YOUR GOAL: Copy exactly the lines of the records below, and only those lines, beginning with the line that contains "Given: Expand chevron" and ending with the line that contains "Click the plus icon inside Create Network".

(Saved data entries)
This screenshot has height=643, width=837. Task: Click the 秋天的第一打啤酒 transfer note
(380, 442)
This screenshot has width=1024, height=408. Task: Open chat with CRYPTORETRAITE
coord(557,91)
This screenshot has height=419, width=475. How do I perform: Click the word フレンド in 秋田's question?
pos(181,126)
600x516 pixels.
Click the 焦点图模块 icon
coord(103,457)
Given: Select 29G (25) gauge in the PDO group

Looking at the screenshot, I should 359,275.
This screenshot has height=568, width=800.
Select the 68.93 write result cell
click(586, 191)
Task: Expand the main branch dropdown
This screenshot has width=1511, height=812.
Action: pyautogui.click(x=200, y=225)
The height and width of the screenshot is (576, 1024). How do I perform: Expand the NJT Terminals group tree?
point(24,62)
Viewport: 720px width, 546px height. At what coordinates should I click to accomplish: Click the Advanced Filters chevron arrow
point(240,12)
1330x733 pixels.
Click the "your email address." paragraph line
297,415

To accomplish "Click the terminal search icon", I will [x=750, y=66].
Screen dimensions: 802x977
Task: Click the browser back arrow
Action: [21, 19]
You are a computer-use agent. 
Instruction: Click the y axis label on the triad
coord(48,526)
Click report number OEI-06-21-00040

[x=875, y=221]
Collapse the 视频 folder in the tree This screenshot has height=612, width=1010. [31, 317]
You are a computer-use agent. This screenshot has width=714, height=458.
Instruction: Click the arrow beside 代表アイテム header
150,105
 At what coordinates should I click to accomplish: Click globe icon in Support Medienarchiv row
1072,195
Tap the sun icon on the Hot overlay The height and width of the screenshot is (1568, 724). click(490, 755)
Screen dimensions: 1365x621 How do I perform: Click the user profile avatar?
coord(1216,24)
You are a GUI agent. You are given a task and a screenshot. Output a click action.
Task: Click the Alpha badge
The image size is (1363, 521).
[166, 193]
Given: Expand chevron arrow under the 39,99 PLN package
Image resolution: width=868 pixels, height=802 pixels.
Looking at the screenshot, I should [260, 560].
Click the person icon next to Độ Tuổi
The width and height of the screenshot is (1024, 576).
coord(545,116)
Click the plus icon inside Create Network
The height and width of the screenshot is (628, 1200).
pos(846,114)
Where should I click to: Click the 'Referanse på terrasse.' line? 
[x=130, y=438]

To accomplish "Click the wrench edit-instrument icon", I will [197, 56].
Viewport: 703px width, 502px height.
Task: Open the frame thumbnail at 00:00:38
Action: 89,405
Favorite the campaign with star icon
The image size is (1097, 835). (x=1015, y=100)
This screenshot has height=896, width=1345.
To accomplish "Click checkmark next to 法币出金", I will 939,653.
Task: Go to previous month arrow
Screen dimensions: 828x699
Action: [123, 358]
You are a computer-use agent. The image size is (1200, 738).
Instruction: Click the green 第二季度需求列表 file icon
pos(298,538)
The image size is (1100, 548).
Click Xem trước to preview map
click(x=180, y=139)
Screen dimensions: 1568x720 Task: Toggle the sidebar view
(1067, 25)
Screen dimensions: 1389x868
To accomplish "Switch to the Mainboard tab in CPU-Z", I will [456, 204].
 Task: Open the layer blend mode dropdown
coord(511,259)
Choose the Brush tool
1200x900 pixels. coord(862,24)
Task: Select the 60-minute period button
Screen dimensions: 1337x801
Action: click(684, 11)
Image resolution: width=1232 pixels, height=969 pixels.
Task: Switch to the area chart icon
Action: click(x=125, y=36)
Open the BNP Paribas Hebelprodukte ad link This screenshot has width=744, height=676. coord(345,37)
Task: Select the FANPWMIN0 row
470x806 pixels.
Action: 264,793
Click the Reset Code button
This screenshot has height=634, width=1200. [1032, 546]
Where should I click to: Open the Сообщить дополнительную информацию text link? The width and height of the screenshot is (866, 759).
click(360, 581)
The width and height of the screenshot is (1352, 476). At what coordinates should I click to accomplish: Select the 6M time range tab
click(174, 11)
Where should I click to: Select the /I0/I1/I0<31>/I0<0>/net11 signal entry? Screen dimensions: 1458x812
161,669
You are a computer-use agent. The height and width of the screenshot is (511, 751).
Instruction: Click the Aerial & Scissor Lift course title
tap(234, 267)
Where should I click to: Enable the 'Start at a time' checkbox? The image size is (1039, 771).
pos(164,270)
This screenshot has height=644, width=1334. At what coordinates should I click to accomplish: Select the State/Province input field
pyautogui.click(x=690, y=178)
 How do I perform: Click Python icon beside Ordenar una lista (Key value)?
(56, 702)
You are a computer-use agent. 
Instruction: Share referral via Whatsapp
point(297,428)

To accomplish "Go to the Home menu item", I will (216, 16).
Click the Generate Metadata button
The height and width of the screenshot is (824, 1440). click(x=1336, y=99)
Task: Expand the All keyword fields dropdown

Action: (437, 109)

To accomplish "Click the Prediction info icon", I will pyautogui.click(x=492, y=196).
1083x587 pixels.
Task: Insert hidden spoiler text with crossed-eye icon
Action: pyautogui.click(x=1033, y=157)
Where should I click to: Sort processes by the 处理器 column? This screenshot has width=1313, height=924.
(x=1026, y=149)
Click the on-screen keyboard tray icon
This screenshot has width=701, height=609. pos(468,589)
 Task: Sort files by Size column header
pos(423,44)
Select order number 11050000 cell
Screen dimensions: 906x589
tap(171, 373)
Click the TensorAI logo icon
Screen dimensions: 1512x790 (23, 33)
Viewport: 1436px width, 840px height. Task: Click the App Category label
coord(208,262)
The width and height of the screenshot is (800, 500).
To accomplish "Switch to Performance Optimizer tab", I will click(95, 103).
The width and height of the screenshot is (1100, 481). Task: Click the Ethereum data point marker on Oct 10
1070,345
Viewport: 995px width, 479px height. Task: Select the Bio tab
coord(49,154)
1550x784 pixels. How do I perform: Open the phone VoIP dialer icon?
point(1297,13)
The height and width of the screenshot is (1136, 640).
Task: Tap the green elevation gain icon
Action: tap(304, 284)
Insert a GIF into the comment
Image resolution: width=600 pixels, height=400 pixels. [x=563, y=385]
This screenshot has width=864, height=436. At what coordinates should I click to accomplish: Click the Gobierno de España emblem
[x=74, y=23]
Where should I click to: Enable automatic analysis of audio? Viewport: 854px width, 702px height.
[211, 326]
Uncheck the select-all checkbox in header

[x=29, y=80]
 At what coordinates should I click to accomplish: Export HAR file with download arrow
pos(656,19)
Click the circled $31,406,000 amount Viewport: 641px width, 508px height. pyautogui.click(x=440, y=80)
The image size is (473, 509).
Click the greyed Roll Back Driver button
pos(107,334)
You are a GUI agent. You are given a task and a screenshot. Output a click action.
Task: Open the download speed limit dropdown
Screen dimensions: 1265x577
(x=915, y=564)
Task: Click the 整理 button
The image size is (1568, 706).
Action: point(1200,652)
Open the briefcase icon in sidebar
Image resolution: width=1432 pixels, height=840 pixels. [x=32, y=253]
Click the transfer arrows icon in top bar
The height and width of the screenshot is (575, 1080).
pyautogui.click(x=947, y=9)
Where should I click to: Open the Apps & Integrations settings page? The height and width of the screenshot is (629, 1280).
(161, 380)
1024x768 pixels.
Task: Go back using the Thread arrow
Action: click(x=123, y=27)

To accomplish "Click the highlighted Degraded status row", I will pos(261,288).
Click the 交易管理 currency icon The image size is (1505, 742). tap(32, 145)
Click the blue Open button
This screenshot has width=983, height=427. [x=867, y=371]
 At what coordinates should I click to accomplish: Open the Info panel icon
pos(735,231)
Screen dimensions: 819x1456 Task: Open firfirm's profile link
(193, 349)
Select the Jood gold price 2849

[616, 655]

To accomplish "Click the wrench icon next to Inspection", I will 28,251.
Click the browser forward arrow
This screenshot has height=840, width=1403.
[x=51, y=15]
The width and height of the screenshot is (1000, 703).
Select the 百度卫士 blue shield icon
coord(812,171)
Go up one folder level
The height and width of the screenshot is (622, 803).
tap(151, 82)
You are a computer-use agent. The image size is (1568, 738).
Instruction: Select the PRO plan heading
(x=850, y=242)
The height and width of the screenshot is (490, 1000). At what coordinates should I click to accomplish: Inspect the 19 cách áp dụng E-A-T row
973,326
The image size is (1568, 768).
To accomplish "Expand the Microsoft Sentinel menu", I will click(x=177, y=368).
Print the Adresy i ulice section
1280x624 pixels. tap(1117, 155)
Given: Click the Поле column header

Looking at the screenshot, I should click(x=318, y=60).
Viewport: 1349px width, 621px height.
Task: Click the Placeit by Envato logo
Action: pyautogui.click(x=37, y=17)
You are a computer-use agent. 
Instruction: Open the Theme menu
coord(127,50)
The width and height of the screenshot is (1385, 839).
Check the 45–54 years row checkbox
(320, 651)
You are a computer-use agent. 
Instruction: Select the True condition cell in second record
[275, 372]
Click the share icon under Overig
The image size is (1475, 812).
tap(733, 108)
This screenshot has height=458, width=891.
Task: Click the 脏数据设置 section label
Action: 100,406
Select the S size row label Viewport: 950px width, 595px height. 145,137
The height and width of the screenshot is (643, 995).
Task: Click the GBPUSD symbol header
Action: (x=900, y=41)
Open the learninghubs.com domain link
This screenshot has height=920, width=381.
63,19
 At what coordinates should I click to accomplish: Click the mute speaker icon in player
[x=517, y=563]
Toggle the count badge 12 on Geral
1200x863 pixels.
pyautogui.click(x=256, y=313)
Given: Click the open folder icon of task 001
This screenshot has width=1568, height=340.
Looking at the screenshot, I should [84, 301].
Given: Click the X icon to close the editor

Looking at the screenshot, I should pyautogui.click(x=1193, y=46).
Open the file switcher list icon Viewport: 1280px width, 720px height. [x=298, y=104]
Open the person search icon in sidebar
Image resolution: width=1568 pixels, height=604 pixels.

WRITTEN RESPONSE:
Given: Expand chevron arrow under the 39,99 PLN package
Image resolution: width=868 pixels, height=802 pixels.
Looking at the screenshot, I should [260, 560].
Click the person icon next to Độ Tuổi
The width and height of the screenshot is (1024, 576).
coord(545,116)
Click the plus icon inside Create Network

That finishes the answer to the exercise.